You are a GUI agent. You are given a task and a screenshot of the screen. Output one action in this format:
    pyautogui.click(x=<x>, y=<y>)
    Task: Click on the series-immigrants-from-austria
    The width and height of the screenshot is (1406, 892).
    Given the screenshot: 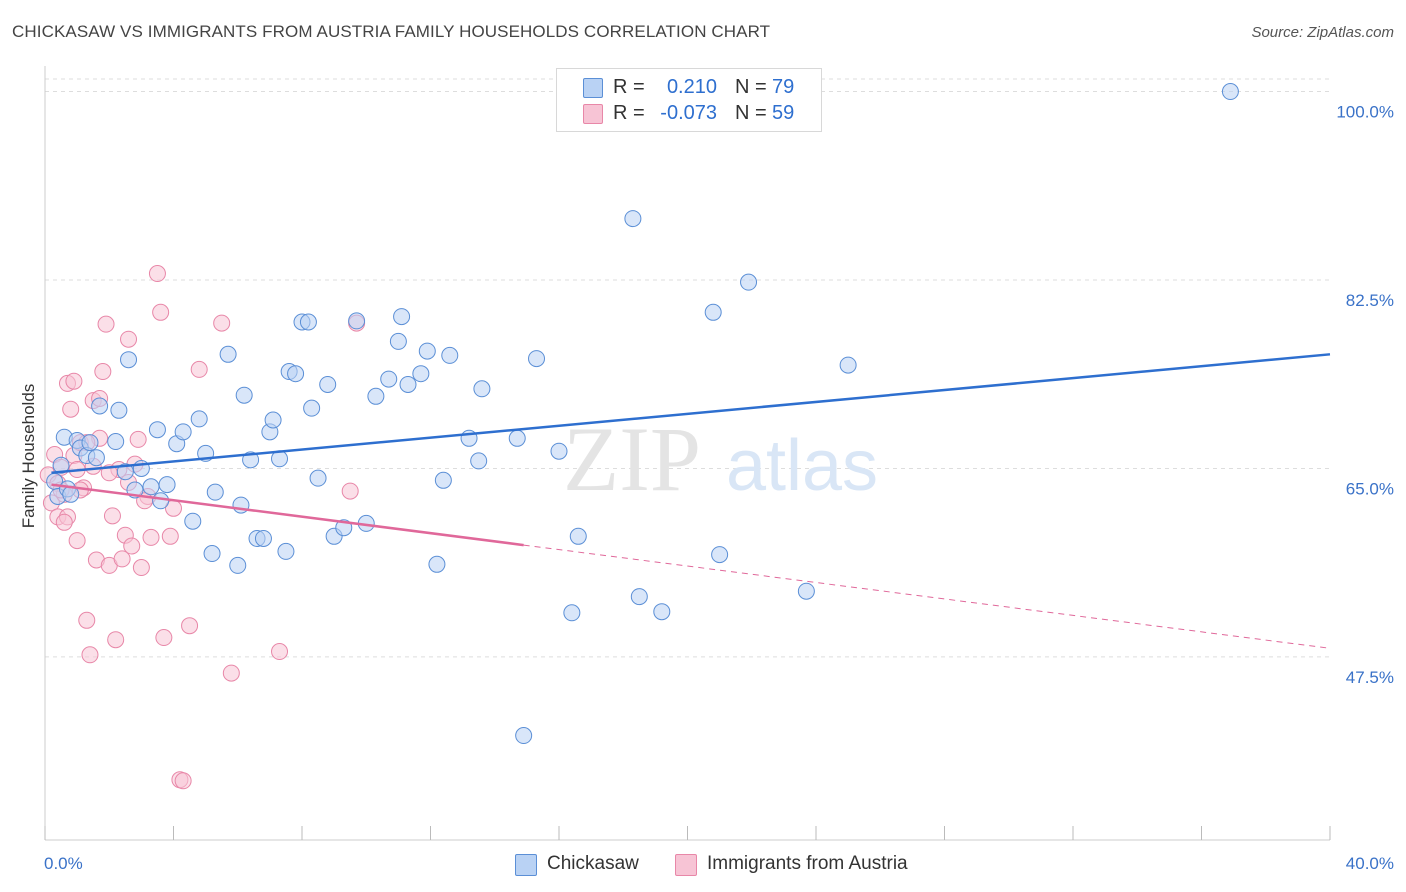 What is the action you would take?
    pyautogui.click(x=202, y=528)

• Task to carry out: Could you put the data above, starting at its first line and ending at the line containing "The width and", into a JSON list of strings with one string per line and any blank lines left out?

• Response area:
[
  "You are a GUI agent. You are given a task and a screenshot of the screen. Output one action in this format:",
  "    pyautogui.click(x=<x>, y=<y>)",
  "    Task: Click on the series-immigrants-from-austria",
  "    The width and height of the screenshot is (1406, 892)."
]